Data extracted from a collection:
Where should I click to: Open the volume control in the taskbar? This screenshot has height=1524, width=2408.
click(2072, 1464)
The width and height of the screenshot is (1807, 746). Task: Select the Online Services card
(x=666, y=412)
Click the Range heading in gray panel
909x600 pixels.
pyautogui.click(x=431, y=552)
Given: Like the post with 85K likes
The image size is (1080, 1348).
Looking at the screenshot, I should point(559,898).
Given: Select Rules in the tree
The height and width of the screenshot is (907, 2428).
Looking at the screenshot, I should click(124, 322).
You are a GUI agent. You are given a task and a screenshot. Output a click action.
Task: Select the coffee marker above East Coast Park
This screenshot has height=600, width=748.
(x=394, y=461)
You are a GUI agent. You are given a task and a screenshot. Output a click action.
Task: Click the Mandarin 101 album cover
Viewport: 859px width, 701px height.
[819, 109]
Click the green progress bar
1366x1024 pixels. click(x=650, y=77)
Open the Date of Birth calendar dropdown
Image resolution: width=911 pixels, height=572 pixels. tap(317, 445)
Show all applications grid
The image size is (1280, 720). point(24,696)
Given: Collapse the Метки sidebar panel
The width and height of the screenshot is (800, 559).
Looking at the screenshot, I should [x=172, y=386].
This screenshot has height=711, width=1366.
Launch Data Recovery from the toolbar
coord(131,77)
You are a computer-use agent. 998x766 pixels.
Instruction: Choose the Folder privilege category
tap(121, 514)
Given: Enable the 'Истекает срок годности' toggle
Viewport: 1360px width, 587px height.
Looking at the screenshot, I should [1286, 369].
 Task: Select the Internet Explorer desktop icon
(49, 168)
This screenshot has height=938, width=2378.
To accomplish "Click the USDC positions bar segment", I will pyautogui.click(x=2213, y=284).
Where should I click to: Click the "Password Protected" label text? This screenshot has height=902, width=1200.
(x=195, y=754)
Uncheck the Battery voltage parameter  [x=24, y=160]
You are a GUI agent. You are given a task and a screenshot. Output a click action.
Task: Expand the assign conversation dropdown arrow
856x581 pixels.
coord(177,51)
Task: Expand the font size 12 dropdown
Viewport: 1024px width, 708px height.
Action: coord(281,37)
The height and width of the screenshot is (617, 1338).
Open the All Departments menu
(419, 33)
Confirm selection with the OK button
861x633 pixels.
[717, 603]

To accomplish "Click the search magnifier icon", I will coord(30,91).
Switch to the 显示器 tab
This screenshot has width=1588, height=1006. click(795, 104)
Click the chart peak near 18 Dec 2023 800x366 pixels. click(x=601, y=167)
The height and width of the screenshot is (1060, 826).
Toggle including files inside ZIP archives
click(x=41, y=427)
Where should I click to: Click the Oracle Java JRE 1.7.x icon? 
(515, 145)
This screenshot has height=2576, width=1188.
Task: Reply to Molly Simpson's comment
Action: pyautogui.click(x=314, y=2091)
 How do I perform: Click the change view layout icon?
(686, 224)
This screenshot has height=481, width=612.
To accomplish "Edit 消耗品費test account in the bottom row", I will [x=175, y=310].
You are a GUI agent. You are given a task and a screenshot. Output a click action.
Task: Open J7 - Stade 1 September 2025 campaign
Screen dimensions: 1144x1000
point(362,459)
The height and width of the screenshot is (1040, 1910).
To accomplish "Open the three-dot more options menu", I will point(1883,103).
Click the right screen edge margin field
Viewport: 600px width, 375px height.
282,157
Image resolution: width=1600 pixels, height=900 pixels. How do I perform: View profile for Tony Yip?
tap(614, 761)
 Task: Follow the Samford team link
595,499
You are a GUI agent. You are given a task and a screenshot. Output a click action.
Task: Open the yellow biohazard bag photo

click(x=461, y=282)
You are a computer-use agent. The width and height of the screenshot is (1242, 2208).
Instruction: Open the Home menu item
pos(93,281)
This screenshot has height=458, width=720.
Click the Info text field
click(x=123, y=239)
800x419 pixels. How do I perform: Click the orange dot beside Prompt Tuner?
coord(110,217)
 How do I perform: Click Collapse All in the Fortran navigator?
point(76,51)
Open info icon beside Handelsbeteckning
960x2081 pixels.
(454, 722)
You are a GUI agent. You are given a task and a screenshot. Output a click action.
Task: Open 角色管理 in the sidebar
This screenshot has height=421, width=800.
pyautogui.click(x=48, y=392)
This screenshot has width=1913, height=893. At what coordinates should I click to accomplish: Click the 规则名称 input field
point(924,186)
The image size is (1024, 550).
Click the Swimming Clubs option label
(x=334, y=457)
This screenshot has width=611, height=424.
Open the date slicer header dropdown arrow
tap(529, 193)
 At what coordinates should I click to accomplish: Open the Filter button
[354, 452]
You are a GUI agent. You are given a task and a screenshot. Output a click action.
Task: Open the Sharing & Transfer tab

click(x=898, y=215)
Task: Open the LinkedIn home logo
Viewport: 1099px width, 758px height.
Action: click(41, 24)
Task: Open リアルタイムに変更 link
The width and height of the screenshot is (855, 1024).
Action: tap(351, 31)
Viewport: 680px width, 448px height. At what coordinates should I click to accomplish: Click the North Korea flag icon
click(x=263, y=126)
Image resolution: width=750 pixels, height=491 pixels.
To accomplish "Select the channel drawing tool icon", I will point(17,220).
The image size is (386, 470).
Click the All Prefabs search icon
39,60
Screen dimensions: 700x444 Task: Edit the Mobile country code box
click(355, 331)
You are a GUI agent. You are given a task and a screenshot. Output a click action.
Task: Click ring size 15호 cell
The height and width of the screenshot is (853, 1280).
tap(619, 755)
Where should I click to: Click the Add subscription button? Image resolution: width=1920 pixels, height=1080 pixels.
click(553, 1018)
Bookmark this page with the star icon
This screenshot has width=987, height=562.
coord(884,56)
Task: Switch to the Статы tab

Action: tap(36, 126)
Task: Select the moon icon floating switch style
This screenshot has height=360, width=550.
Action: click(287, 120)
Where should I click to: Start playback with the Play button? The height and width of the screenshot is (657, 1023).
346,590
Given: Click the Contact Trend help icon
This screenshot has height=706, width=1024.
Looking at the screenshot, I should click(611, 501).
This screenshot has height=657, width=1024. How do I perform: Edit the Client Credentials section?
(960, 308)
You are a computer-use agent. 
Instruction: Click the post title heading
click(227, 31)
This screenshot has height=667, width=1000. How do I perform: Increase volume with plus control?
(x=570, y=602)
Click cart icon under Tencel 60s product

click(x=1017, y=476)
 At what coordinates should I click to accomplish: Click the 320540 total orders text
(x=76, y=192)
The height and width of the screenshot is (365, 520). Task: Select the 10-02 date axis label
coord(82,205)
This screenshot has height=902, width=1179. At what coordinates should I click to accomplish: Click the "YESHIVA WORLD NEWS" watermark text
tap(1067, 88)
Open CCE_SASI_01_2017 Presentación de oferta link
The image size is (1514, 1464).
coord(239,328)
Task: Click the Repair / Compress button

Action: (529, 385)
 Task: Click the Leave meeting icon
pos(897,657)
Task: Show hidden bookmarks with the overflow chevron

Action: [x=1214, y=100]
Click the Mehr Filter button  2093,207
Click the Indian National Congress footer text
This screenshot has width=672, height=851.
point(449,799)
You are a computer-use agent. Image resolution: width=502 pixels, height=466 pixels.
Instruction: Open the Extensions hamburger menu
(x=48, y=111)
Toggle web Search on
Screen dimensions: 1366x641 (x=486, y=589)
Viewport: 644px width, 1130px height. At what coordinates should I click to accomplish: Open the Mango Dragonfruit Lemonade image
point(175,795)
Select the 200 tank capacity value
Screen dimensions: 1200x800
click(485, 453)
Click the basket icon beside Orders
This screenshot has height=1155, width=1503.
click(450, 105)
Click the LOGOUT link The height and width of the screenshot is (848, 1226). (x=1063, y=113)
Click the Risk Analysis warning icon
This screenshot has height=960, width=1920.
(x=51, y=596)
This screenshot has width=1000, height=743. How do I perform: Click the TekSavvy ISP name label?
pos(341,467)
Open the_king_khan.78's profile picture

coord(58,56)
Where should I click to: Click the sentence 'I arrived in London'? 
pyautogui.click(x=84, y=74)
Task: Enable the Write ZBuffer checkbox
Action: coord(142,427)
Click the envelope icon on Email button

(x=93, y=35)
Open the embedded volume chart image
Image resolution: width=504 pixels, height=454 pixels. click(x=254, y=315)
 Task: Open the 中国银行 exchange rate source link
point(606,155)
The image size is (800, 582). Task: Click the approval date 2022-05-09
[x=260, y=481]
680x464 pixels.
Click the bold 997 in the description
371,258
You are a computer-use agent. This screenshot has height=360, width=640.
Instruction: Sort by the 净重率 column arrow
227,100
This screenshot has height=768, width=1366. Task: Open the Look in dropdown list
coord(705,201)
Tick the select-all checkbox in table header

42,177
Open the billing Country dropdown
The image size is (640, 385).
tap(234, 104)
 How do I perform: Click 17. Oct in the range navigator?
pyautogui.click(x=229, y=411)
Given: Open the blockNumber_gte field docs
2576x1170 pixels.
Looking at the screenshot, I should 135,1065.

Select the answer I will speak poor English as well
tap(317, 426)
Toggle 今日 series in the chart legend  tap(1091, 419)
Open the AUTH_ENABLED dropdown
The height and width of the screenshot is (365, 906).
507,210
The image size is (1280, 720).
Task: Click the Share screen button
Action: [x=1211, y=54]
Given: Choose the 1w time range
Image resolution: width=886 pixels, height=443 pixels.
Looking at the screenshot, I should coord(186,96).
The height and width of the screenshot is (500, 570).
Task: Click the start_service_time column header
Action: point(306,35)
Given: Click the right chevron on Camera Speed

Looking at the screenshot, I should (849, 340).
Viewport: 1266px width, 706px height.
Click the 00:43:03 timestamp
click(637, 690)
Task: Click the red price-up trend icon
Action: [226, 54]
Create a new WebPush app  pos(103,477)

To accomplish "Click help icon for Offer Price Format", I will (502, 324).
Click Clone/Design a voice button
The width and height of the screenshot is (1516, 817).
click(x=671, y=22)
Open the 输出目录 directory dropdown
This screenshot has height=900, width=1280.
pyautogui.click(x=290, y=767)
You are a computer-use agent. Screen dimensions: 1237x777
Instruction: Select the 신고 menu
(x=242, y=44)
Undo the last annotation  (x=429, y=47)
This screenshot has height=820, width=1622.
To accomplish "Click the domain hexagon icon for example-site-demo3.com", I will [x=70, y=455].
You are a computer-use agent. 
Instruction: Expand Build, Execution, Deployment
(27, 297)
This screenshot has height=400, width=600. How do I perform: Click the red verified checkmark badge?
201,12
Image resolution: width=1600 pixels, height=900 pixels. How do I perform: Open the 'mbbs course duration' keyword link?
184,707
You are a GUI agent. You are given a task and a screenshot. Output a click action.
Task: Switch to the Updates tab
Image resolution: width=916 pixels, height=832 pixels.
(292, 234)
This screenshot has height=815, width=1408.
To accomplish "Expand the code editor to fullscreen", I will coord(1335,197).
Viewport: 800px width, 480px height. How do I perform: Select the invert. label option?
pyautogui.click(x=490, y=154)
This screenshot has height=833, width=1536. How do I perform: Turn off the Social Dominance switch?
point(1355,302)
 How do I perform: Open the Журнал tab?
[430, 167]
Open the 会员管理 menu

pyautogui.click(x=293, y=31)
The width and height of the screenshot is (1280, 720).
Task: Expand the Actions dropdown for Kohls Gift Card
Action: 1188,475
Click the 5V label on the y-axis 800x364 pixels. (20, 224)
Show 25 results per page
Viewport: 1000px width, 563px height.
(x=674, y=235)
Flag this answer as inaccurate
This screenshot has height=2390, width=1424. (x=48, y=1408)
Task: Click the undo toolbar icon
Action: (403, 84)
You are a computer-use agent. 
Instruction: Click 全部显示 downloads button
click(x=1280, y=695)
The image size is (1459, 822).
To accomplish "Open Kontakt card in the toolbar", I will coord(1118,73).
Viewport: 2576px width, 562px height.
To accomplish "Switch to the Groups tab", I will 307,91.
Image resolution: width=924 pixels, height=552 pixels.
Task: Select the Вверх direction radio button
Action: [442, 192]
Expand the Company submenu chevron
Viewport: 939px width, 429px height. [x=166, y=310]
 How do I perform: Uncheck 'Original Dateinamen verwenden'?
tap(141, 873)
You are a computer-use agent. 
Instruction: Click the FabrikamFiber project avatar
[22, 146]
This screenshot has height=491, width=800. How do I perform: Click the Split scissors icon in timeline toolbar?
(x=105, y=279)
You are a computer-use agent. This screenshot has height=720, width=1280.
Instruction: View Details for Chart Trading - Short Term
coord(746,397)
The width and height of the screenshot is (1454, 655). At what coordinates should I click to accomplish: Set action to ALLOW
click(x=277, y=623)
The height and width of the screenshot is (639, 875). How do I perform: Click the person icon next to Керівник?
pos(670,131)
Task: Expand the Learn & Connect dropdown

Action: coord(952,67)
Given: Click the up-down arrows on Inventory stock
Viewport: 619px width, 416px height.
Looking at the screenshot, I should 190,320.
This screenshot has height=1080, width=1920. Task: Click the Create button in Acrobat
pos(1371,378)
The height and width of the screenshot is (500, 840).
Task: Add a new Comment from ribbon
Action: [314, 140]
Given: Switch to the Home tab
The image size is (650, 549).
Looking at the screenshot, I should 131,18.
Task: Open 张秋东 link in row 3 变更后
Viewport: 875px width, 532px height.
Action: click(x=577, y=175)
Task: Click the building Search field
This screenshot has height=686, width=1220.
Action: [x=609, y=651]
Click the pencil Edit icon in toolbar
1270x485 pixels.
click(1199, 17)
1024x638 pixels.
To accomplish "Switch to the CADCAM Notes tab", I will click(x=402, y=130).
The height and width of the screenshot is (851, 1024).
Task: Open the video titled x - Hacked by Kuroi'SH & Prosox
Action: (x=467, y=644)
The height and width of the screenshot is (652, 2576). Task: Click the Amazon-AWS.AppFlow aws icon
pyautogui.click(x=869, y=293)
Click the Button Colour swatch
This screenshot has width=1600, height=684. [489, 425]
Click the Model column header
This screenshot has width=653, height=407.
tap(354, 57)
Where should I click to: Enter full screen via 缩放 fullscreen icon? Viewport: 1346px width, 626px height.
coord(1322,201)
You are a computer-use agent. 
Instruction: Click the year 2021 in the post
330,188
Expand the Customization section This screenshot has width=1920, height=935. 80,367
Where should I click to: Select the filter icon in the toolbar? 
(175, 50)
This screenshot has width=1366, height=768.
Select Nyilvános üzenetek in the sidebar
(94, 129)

#### [Exercise directions]
In the records above, each line with the string "help" should be copied.

#### [Task solution]
Given: Click the Contact Trend help icon
To accomplish "Click help icon for Offer Price Format", I will (502, 324).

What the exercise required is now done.